▶ [EXERCISE DATA]:
★ ★ ★ ★

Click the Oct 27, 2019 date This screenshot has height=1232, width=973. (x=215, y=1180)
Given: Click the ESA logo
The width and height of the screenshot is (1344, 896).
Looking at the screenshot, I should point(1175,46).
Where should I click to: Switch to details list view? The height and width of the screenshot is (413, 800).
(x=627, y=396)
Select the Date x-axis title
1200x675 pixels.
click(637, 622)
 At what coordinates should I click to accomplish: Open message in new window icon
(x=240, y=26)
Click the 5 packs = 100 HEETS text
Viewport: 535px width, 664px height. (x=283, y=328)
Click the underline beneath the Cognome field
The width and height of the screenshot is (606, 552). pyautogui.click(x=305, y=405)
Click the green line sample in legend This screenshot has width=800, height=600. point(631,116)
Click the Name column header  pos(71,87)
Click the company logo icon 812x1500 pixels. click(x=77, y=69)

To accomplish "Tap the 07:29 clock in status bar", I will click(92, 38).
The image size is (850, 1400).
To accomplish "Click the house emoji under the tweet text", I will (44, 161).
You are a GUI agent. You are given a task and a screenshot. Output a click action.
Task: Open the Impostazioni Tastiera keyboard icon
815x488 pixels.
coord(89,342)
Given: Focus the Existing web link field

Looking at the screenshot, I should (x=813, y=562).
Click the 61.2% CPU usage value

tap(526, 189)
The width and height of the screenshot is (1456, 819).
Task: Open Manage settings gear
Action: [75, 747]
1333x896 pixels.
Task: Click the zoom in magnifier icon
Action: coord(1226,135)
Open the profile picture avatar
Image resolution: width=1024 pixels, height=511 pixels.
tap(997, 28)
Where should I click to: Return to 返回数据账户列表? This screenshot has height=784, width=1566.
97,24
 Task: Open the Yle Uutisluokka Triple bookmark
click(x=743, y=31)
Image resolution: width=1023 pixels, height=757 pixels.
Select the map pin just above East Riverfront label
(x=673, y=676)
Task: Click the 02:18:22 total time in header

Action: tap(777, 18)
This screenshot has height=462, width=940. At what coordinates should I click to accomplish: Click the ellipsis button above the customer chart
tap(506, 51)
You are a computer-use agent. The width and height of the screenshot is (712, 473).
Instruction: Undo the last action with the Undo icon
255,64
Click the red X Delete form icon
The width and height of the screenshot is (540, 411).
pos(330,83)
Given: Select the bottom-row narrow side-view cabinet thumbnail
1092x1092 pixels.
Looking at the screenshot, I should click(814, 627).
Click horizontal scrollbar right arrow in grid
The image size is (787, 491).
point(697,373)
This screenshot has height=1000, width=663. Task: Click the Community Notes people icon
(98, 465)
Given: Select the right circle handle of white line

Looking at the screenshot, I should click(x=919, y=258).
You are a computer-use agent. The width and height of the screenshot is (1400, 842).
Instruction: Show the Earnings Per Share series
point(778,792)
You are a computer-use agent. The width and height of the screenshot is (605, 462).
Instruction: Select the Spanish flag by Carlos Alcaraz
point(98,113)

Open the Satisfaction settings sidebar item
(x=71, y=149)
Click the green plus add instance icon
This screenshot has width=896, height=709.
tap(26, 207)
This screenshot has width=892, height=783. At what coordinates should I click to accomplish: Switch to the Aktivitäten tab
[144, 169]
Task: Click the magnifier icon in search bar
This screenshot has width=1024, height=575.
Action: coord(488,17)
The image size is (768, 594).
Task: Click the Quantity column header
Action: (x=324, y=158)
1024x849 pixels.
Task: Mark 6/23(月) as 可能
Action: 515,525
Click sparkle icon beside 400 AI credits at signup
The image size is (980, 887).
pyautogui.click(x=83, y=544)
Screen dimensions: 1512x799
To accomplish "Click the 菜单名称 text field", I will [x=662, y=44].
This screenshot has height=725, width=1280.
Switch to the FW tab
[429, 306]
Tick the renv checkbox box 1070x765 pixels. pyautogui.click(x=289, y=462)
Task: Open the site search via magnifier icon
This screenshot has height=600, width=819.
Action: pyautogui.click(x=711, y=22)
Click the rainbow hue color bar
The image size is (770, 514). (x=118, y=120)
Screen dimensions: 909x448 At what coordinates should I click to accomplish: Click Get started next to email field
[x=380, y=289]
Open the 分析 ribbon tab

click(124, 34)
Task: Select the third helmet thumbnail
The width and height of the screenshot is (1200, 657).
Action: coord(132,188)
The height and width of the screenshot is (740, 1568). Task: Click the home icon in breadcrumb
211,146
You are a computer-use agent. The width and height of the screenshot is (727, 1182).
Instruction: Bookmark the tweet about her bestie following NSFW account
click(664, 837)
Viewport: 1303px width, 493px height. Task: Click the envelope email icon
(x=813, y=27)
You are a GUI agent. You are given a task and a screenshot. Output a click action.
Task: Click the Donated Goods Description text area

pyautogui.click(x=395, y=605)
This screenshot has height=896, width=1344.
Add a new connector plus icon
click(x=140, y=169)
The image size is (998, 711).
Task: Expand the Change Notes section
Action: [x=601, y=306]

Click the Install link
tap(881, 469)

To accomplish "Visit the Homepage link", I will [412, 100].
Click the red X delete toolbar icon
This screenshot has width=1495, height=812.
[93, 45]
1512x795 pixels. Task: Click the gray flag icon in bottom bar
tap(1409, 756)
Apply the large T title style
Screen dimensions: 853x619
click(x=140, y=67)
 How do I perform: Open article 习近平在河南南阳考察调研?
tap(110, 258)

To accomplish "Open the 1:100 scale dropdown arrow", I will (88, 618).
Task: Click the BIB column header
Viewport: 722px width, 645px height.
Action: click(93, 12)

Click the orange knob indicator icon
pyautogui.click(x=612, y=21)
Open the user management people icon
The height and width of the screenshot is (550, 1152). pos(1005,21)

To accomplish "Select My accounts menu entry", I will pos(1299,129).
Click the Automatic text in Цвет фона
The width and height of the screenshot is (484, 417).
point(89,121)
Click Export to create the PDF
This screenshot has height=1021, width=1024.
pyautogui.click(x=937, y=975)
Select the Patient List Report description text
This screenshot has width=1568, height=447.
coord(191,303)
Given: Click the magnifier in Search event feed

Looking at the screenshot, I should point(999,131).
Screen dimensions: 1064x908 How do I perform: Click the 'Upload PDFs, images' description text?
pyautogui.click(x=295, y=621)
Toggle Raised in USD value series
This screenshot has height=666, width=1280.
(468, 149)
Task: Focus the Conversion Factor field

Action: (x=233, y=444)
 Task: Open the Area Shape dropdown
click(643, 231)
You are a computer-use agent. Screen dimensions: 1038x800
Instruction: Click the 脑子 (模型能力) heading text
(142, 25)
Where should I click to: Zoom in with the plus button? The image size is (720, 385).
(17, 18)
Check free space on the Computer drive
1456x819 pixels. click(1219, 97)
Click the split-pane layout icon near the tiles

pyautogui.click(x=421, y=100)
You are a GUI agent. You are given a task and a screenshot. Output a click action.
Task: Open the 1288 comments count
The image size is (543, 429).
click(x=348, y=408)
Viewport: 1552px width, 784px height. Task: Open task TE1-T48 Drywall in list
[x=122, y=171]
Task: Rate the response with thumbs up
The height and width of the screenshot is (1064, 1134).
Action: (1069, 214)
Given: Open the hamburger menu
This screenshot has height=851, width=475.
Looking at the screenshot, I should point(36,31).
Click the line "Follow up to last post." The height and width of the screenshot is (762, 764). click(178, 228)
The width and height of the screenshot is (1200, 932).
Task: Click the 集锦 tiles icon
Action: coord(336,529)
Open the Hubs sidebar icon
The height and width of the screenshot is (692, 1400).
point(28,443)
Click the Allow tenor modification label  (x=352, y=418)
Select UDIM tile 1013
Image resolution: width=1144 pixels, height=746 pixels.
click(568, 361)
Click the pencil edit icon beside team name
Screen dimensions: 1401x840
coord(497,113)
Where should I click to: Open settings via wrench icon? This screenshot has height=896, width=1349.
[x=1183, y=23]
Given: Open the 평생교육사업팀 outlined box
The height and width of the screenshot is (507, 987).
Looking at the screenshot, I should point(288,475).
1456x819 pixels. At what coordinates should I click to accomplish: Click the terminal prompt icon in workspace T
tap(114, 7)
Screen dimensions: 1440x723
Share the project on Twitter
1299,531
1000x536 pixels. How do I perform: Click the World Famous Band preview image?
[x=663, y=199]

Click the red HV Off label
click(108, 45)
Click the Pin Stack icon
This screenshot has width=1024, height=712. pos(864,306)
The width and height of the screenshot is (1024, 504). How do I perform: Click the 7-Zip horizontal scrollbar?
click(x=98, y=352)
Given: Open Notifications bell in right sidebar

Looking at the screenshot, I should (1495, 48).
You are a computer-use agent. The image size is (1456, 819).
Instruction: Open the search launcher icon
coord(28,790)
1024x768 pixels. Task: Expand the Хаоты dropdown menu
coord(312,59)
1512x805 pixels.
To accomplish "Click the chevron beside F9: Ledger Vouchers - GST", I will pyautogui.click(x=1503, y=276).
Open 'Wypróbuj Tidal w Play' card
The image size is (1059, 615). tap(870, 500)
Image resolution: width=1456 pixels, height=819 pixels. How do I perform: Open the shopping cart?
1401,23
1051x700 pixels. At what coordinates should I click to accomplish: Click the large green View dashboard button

★ ★ ★ ★

▶ [WHAT THE EXERCISE ASKS]:
Copy the rows exactly, starting at the line that contains "1024x768 pixels. Task: Expand" and ending at the end of the rows.

▶ [ANSWER BELOW]:
1024x768 pixels. Task: Expand the Хаоты dropdown menu
coord(312,59)
1512x805 pixels.
To accomplish "Click the chevron beside F9: Ledger Vouchers - GST", I will pyautogui.click(x=1503, y=276).
Open 'Wypróbuj Tidal w Play' card
The image size is (1059, 615). tap(870, 500)
Image resolution: width=1456 pixels, height=819 pixels. How do I perform: Open the shopping cart?
1401,23
1051x700 pixels. At what coordinates should I click to accomplish: Click the large green View dashboard button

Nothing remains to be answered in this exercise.